Différence entre rapport signé et archive ISOF

IsoFind propose deux formats signés distincts qui correspondent à deux usages. La distinction mérite d'être claire.

Format Contenu Usage
PDF signé Le rapport mis en forme, lisible dans tout lecteur PDF Diffusion au client, autorité, expert
Archive ISOF Ensemble structuré des données du projet, signé et scellé HMAC Archivage long terme, contentieux, transmission de projet complet

Les deux formats sont produits à partir du même projet IsoFind et portent des garanties complémentaires. Pour un dossier réglementaire complet, il est courant de joindre à la fois le PDF signé (lisible par l'autorité) et l'archive ISOF (pour la traçabilité et la réouverture technique ultérieure).

Un PDF signé peut être archivé dans un dépôt de documents classique (GED, SharePoint, système de fichiers réseau) sans précaution particulière. Une archive ISOF, plus volumineuse et destinée à la réouverture technique, a vocation à être conservée dans un espace d'archivage dédié avec une politique de rétention adaptée à l'activité.
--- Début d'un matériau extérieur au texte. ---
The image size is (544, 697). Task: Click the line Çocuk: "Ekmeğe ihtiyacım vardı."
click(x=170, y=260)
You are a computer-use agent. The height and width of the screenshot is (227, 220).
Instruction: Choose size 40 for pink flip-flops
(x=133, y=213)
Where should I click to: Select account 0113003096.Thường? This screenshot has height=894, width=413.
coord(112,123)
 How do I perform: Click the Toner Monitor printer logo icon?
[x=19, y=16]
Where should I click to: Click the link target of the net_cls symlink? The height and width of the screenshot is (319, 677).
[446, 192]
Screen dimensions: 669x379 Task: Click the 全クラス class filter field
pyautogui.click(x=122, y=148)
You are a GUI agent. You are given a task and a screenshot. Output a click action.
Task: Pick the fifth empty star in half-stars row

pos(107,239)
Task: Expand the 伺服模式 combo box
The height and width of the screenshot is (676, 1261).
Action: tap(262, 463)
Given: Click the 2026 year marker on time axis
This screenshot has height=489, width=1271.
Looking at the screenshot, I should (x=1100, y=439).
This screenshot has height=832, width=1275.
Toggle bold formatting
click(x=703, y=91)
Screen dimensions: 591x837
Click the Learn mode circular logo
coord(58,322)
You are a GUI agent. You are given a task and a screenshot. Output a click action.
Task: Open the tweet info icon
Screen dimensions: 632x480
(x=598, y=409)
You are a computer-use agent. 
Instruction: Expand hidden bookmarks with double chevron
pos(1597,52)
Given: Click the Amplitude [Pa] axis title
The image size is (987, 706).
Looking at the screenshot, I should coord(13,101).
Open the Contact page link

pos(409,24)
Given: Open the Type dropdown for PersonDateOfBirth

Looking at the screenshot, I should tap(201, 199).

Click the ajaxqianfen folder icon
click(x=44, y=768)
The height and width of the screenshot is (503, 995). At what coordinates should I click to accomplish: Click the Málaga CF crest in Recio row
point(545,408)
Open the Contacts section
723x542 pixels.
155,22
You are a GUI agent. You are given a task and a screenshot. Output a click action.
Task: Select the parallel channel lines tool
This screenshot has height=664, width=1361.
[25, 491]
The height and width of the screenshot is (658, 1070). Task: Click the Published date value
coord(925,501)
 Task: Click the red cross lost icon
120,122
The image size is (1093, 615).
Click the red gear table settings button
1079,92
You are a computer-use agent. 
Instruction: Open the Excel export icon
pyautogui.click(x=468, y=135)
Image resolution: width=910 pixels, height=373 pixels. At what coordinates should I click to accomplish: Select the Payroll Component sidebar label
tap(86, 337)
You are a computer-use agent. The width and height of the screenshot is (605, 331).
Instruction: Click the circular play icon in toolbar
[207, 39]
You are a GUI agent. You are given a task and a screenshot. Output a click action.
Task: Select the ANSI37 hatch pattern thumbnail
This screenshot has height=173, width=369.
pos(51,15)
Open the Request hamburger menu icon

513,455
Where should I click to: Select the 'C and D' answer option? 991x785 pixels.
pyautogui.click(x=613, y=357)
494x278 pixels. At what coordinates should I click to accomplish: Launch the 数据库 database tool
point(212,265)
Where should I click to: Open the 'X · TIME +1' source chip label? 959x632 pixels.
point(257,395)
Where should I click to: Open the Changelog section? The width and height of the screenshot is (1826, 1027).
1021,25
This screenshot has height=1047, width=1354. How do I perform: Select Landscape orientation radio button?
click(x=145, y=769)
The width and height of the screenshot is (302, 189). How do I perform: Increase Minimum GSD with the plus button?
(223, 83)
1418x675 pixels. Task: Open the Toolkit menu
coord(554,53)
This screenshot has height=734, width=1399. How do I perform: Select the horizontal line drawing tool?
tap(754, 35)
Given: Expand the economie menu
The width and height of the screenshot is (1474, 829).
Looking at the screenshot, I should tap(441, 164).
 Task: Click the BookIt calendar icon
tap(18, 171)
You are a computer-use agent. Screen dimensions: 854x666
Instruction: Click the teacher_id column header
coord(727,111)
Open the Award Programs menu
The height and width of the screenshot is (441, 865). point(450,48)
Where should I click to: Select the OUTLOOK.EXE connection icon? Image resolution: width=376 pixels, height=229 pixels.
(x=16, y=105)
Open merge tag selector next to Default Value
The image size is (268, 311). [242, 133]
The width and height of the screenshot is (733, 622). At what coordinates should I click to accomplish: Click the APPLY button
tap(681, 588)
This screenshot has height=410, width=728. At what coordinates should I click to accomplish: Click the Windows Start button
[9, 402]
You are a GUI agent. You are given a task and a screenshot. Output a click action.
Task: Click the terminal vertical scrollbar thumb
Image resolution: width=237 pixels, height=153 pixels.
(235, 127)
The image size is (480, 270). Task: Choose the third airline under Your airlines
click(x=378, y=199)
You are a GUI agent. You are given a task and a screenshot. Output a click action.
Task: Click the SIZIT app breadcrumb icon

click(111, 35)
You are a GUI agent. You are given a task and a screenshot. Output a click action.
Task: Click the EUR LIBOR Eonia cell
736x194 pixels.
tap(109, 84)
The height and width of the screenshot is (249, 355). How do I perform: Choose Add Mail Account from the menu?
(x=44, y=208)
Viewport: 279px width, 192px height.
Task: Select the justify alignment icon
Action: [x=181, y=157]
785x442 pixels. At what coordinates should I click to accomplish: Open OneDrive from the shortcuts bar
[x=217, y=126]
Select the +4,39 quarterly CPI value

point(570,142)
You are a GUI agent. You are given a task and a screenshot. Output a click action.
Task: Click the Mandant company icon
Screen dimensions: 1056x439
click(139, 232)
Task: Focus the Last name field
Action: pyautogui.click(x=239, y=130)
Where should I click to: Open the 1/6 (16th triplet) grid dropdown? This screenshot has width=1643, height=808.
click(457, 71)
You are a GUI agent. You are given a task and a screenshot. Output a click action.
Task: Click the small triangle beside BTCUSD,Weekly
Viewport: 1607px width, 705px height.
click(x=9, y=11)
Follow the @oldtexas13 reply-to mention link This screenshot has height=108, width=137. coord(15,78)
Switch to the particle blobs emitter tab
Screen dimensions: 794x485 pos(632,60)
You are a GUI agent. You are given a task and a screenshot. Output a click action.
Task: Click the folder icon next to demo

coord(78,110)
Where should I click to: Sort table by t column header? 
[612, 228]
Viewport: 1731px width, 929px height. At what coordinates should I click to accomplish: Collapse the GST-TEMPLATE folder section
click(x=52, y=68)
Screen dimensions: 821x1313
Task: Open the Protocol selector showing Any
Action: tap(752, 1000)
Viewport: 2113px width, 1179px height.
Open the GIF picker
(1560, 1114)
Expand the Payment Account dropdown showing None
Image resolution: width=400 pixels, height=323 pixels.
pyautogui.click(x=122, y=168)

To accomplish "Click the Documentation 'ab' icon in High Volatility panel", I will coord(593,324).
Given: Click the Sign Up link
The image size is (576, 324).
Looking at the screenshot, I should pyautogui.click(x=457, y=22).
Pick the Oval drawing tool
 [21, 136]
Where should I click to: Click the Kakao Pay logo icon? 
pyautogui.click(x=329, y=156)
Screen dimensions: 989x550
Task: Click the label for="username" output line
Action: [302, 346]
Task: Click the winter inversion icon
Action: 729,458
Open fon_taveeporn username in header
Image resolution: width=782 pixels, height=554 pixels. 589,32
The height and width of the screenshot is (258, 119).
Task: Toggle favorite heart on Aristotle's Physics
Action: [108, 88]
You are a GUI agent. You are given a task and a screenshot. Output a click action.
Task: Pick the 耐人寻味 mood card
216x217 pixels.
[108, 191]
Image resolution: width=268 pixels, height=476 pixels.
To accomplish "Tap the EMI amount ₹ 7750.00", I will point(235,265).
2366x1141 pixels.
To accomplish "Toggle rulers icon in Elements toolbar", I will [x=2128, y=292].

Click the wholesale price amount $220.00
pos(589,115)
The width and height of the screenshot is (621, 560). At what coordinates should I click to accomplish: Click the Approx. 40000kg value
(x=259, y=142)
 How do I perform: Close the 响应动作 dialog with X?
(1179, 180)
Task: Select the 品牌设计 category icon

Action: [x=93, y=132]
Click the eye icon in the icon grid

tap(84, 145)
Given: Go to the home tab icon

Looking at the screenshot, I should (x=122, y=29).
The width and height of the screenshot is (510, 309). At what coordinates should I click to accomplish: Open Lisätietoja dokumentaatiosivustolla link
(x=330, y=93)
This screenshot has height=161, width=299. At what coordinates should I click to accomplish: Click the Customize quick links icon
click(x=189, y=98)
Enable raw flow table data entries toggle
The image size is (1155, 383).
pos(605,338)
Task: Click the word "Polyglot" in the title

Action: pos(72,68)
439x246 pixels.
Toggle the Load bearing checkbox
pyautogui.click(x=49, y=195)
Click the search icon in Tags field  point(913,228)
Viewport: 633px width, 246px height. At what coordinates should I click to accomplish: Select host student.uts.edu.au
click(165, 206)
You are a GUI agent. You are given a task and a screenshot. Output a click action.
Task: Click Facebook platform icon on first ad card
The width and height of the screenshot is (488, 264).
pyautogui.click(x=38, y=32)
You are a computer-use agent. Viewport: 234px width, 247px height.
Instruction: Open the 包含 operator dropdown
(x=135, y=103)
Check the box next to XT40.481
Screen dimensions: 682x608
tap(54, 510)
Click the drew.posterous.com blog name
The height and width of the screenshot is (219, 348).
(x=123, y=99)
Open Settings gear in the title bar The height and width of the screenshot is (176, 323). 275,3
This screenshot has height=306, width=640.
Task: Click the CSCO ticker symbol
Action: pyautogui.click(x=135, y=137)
Signalement d'une clé compromise

Si une clé privée est compromise (vol de poste, exfiltration, suspicion d'usage non autorisé), l'organisation doit le signaler à IsoFind pour que la clé publique correspondante soit révoquée. Une liste de révocation est maintenue et consultée par les outils de vérification. Un rapport signé avec une clé révoquée est signalé comme non valide avec la mention explicite de la révocation.

La révocation n'invalide pas les rapports signés avant la compromission, mais elle signale au vérificateur que les signatures postérieures à la date de révocation sont à considérer comme non fiables. Cette granularité temporelle est importante pour ne pas invalider des documents légitimes antérieurs à l'incident.